O duelo desta quinta foi um deles. Vencer o embalado Grêmio em Porto Alegre era a oportunidade de levar a diferença de pontos para 7 e ficar com uma mão na taça. Uma derrota deixaria a diferença para o São Paulo em 4, botando uma pulga atrás da orelha de muita gente nas próximas rodadas. O resultado disso foi uma virada gigante da Raposa, uma daquelas vitórias para deixar claro do que esse time é capaz, mesmo nas circunstâncias adversas.

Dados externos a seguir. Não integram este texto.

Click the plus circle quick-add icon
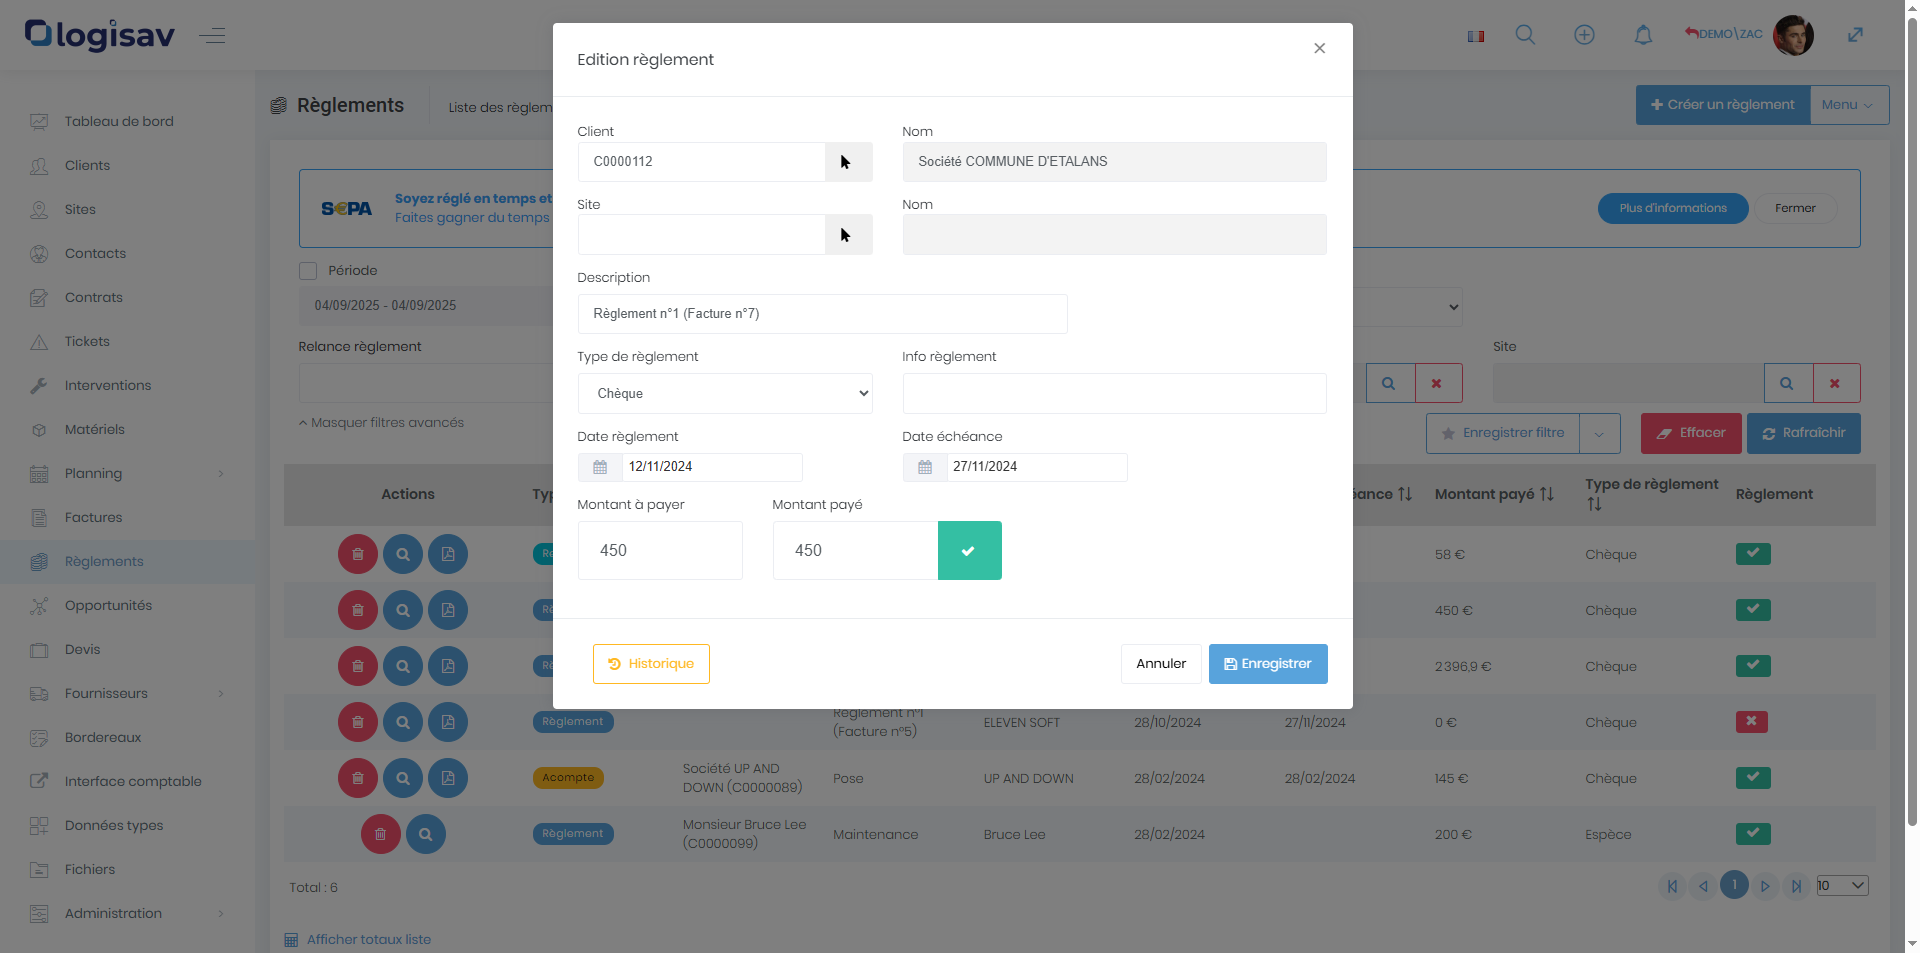The width and height of the screenshot is (1920, 953). tap(1584, 35)
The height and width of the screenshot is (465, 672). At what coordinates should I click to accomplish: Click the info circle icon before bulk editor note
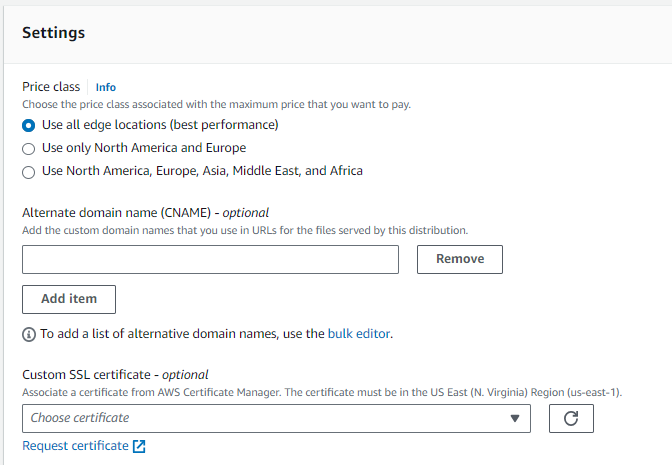29,334
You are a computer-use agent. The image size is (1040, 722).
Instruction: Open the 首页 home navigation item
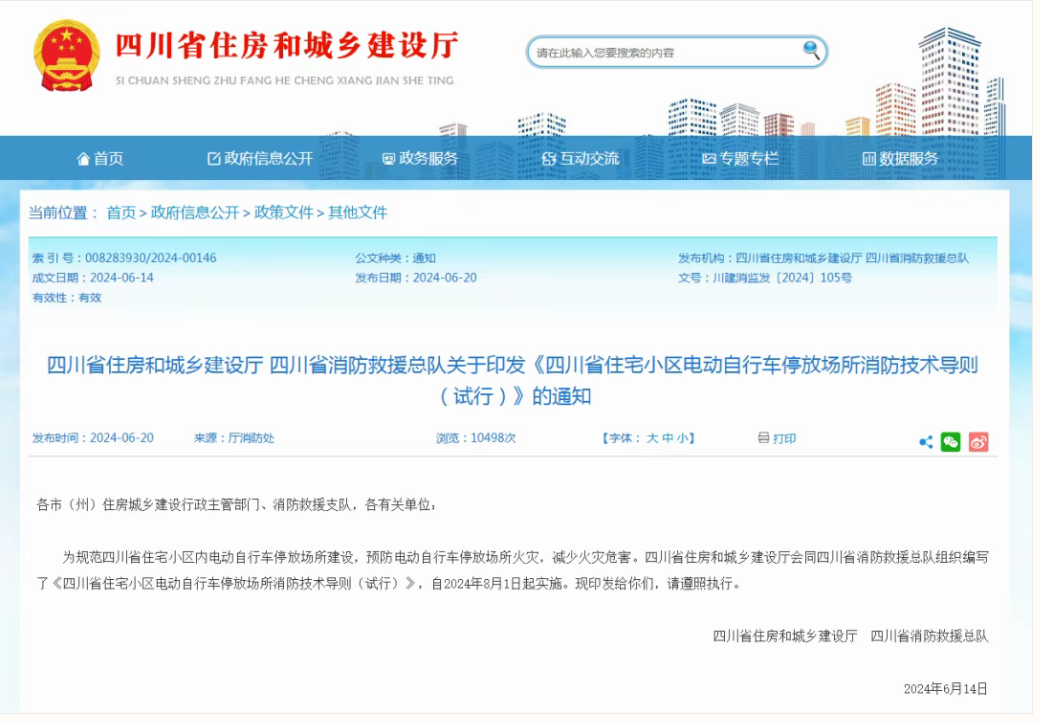100,158
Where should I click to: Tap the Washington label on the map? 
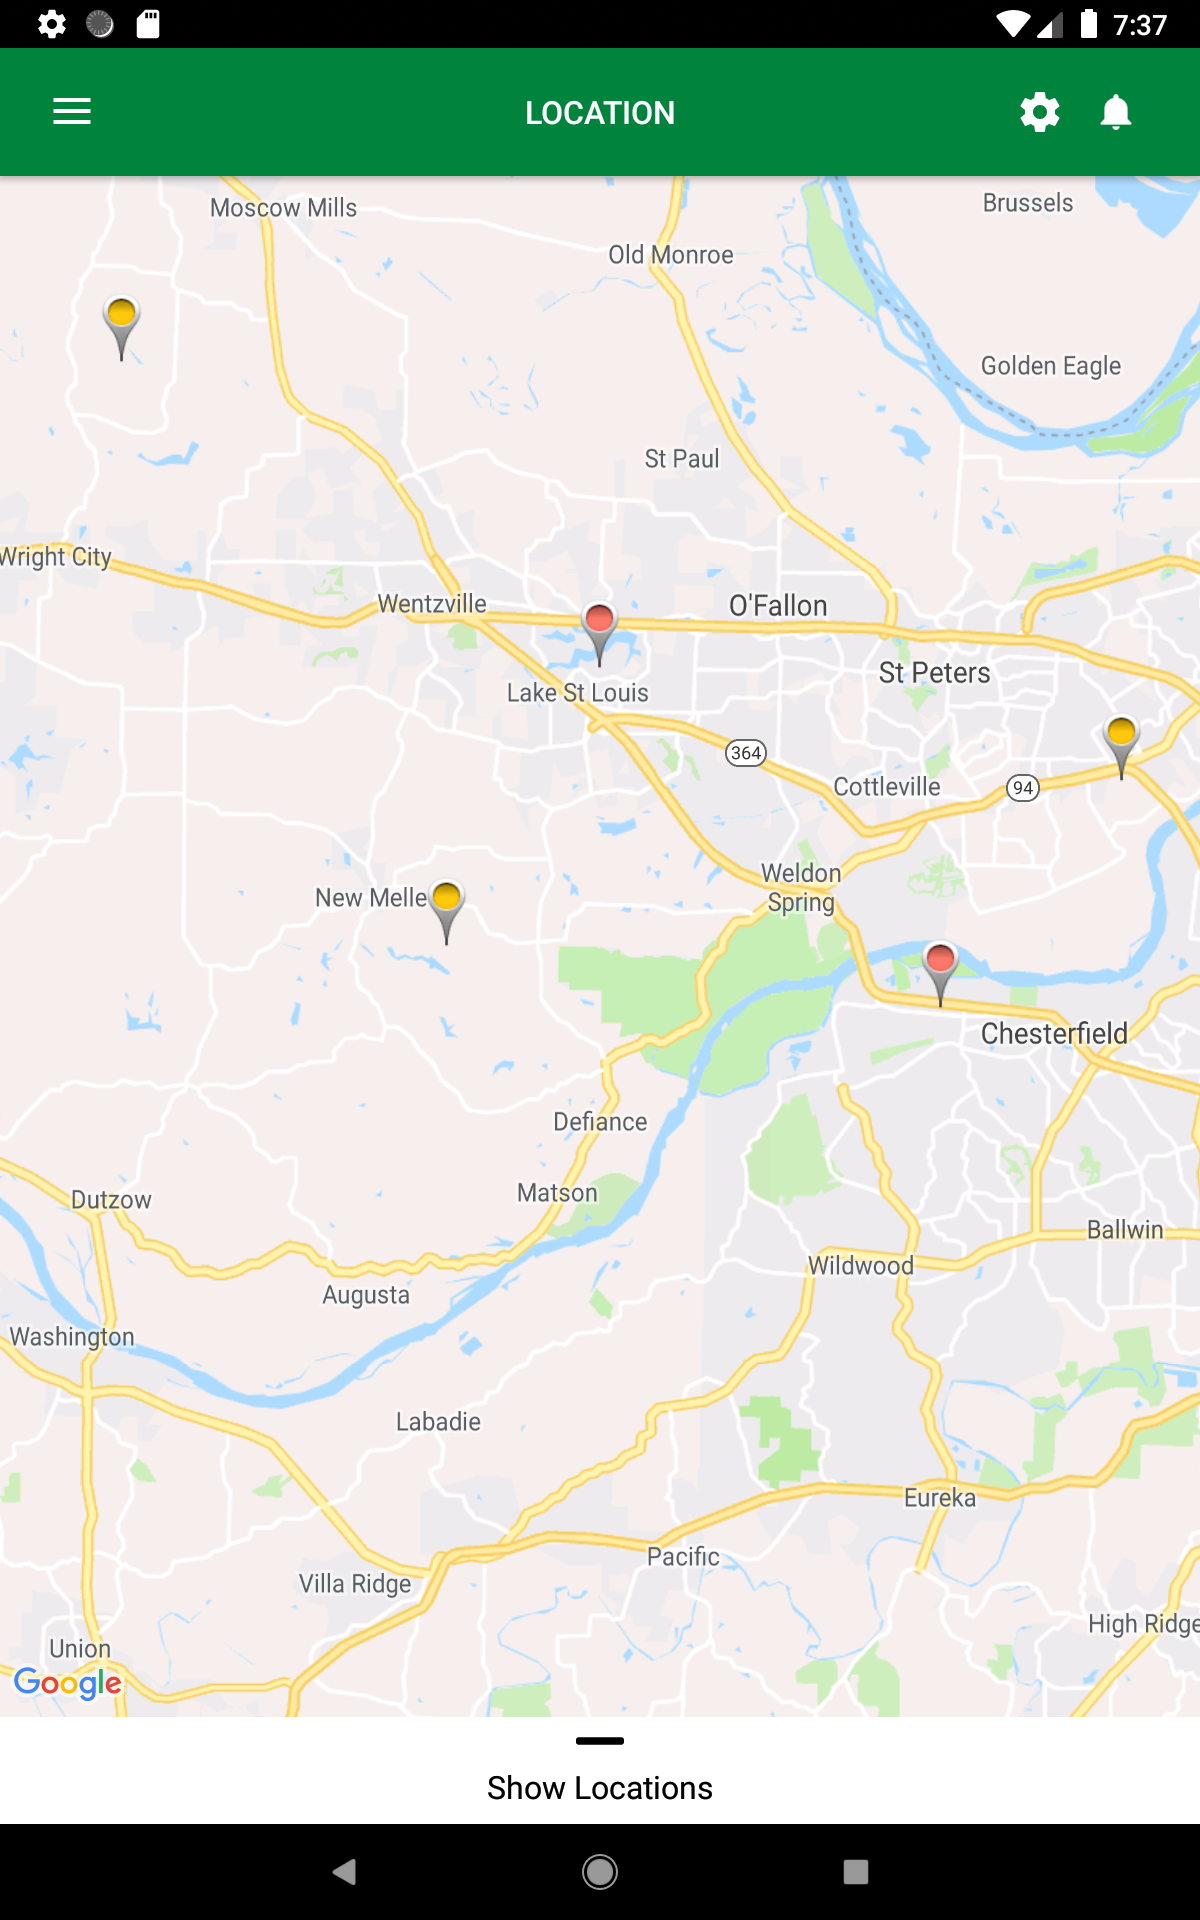[x=72, y=1337]
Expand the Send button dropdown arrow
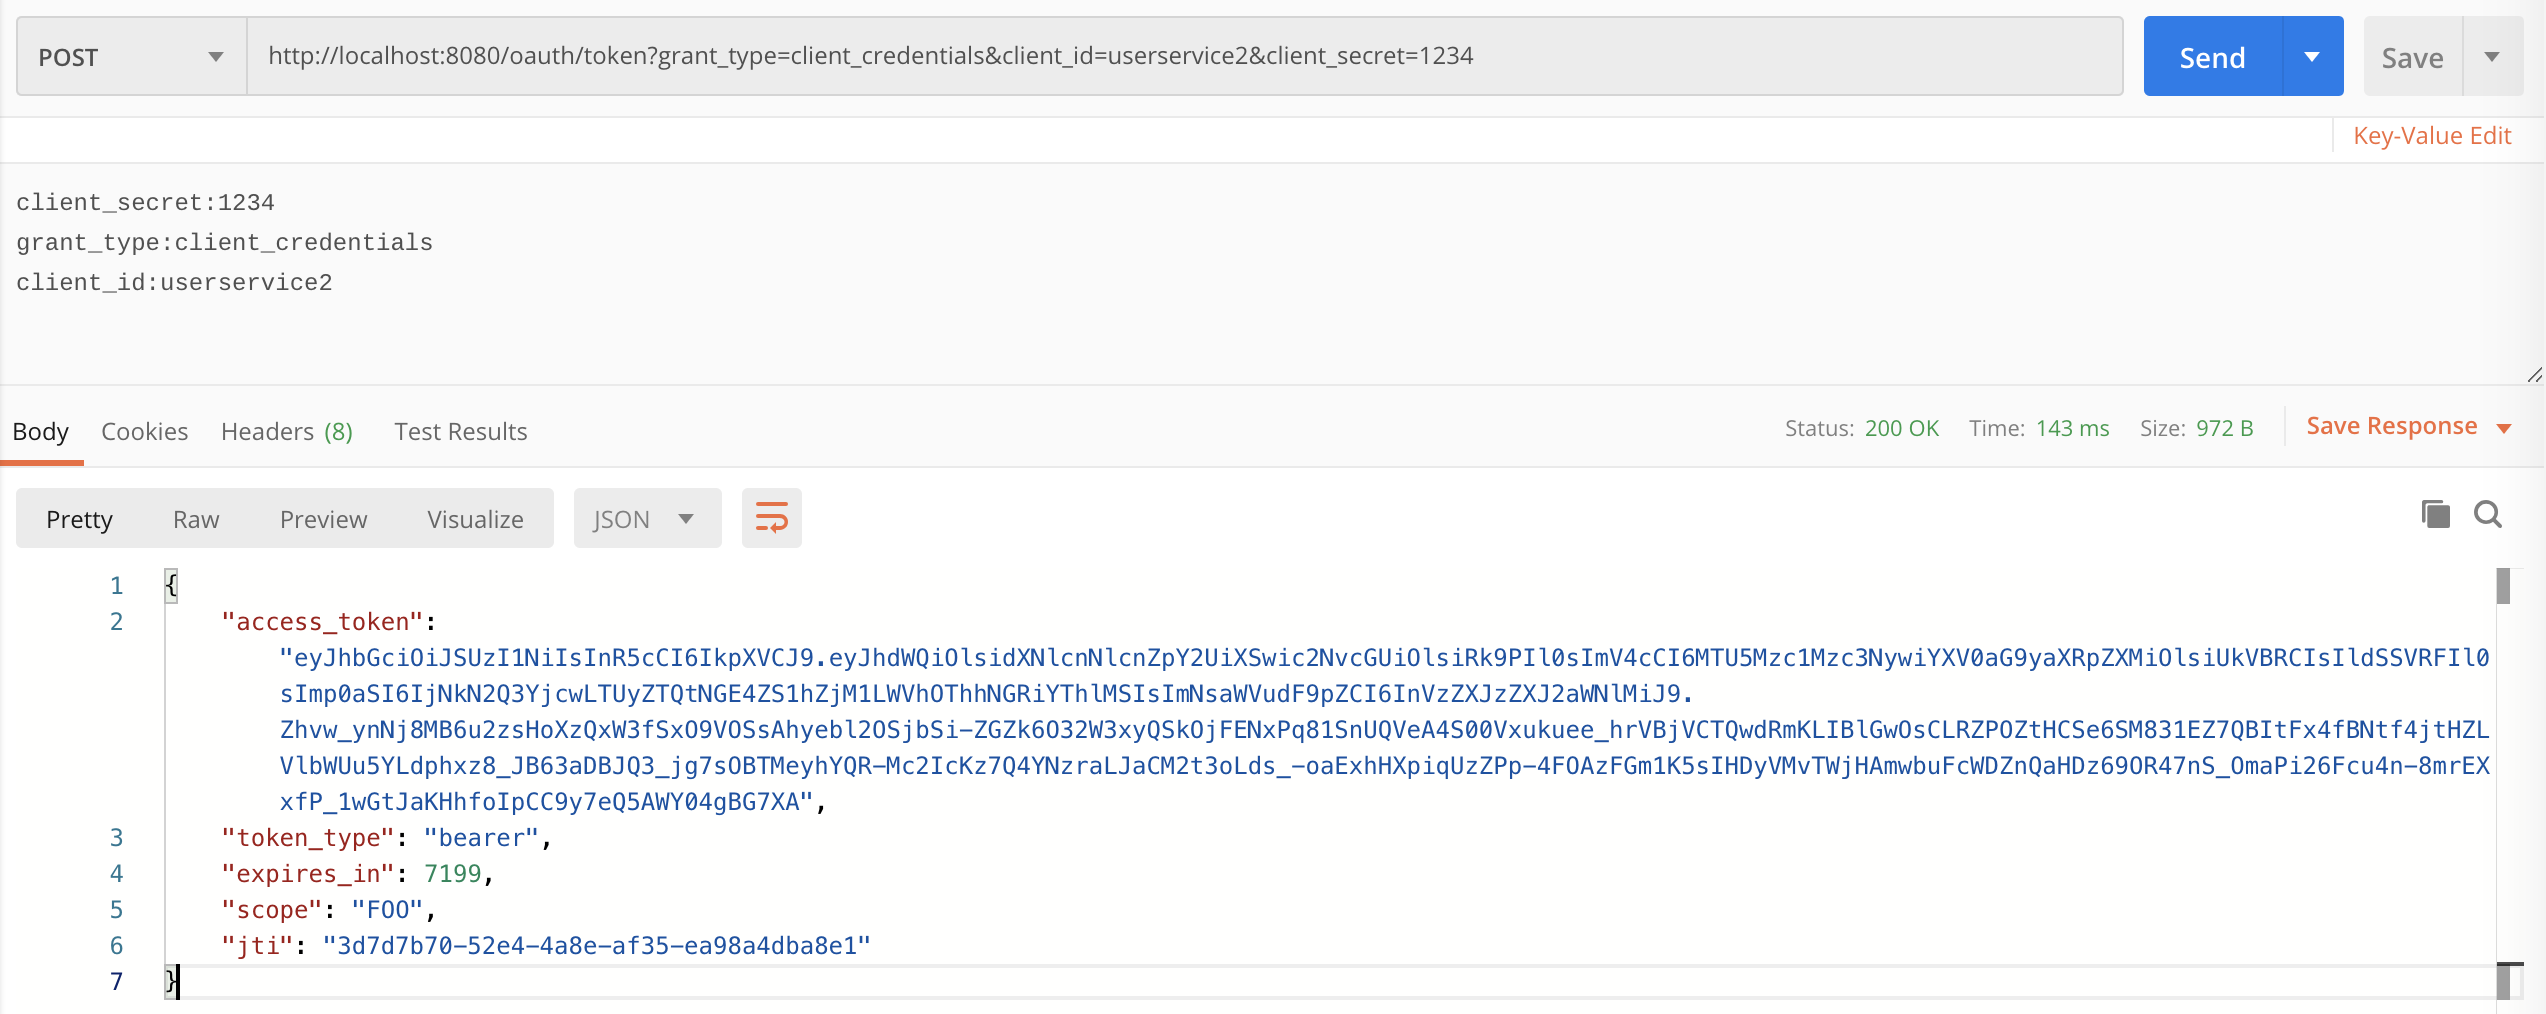 2312,57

O Tricolor vinha de três vitórias seguidas, seis jogos de invencibilidade. Em casa, eram 9 vitórias, 1 empate e duas derrotas desde a Copa do Mundo. Toda essa força se viu no primeiro tempo, com domínio gaúcho e placar de 1 a 0 sem contestação. No segundo, o Cruzeiro desfilou sua força. Adiantou a marcação, pressionou a saída de bola, articulou jogadas em velocidades pelos dois lados. Sufocou o Grêmio como se estivesse no Mineirão e empatou. Depois, recuou para explorar o contra-ataque, até sair o gol da vitória.
Esse Cruzeiro que venceu o Grêmio é o mesmo que foi acusado de se apagar em jogos grandes após perder do São Paulo no Morumbi e do Atlético no Mineirão. Mas também é o mesmo que teve partidas delicadas contra o Internacional nos dois turnos, e venceu ambas com autoridade. Ou seja, se apegar à memória seletiva de um ou outro jogo pode levar a conclusões erradas.
O que é nítido é que a Raposa tem dominado o futebol brasileiro nos últimos dois anos. E o segundo tempo contra o Grêmio mostrou o porquê. Um segundo tempo de campeão com “c” maiúsculo.